Our aim is to reimagine Australia’s housing paradigm using a systems’ lens, exploring the interdependence of government housing policies, market forces, housing sector programs, and consumer demand in the context of a good home in older age. This approach helps us to identify points in Australia’s housing continuum where innovation and policy change might be targeted to drive improved outcomes for older people both in housing and the community more broadly.

In our first policy brief, we introduced TACSI’s ‘three critical functions’ of a good home in older age. These ‘three critical functions’, co-designed over five years with older Australians, express what a ‘good home’ means to older people:

Asset: Rather than financial equity, the real asset in relation to housing is security of tenure, enabling choice and control of your living circumstances and how you live your life.

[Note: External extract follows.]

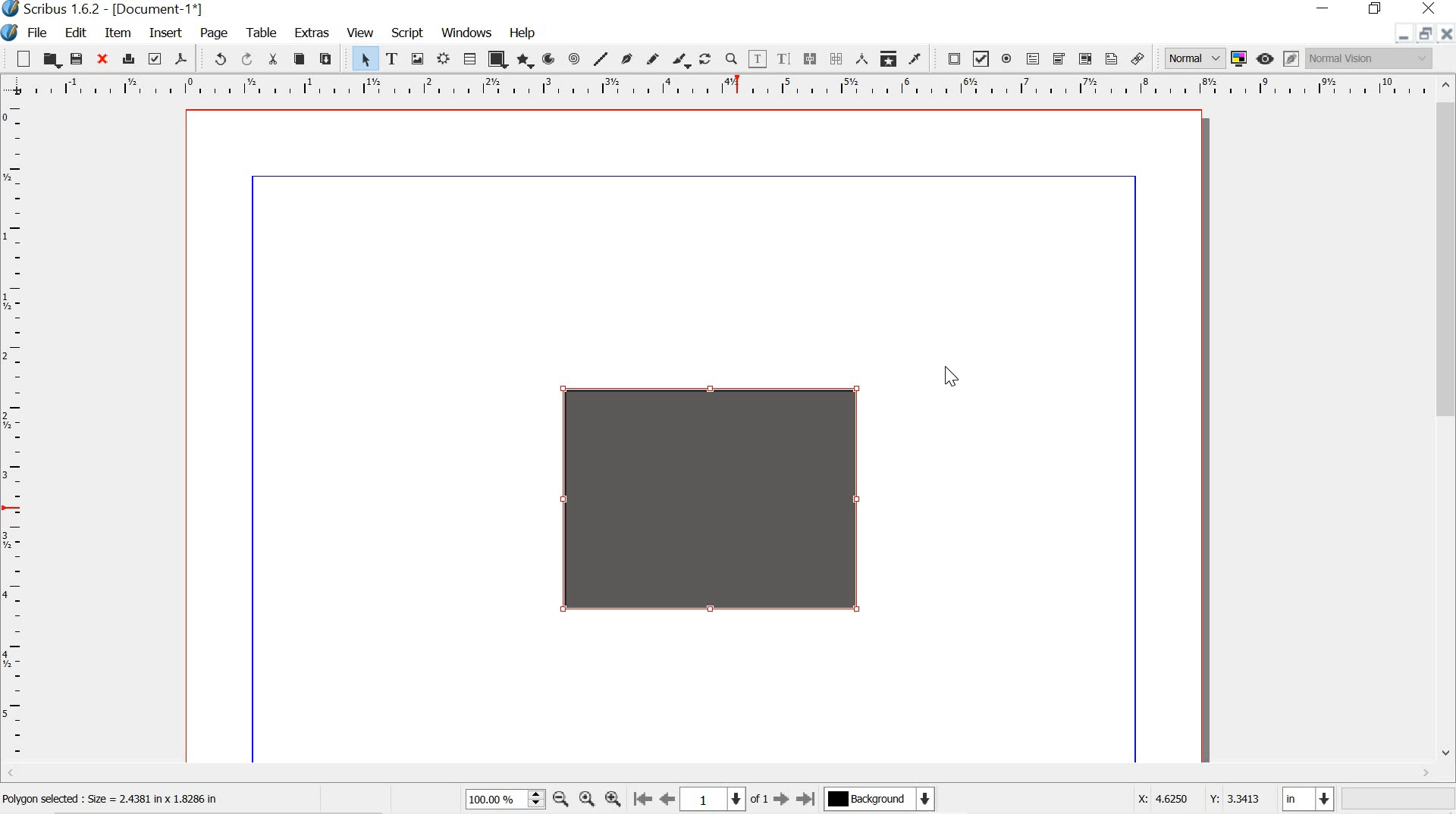  What do you see at coordinates (12, 33) in the screenshot?
I see `scribus logo` at bounding box center [12, 33].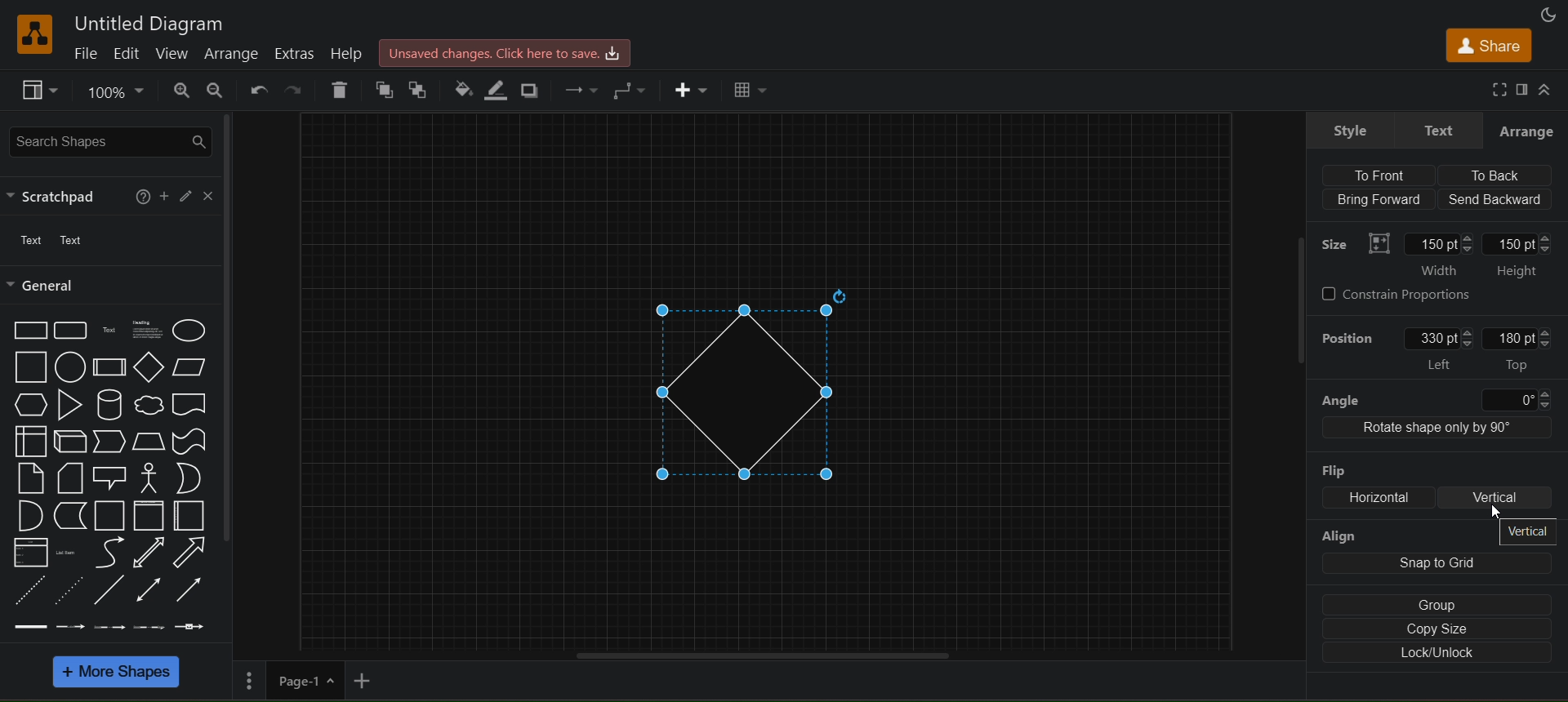 The width and height of the screenshot is (1568, 702). What do you see at coordinates (502, 52) in the screenshot?
I see `unsaved changes. click here to save` at bounding box center [502, 52].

Gateway: Good homes connect us to others and to our community, which is critical to reducing loneliness and isolation.

Expression: Home is where we express and evolve our identity. Having control over our space and being able to invest in ‘place’ enables us to form stronger and more congruent identities.

In our second policy brief, we identified how Australia’s private rental market often fails to provide these three critical functions of home for older people and explored innovative ways in which it could change or adapt to better serve Australia’s ageing population. We recommended policies to improve accessibility, governance, and quality in rental housing, to better meet the needs of all renters. We proposed:

  • Institutional investment in universally designed, build-to-rent housing;
  • A private landlord licensing scheme; and
  • A brokerage role for local councils.

In our third policy brief, we turned our attention to Australia’s social housing sector. We explored the ways in which public and community housing might better meet the three critical functions of home through innovation in design and tenant empowerment. We explored ways to increase the supply of social leases, calling for:

  • A stimulus program of public housing construction and thermal refits;
  • A vacant property strategy

We also advocated for tenants of social housing to have greater rights through legislation mandating:

  • A duty to involve social tenants in decisions relating to their housing;
  • A right for social tenants to manage their housing collectively, including self-governance of funding, housing stewardship, and decision-making.

In this fourth Home for Good policy brief, we explore ways to build ‘communities for wellbeing’. By this, we mean the ways in which good housing outcomes extend beyond individual housing circumstances to the context of neighbourhood and broader community.

Expanding upon insights from Per Capita and TACSI research explored earlier in this series, we examine the role of urban planning systems, policies, and processes, and the ways in which these can act as barriers to ageing well. We look at the role of the local community within a broader policy framework of housing in relation to Australia’s ageing population, recognising the critical importance of place in good housing outcomes and the inseparability of housing and care as we age.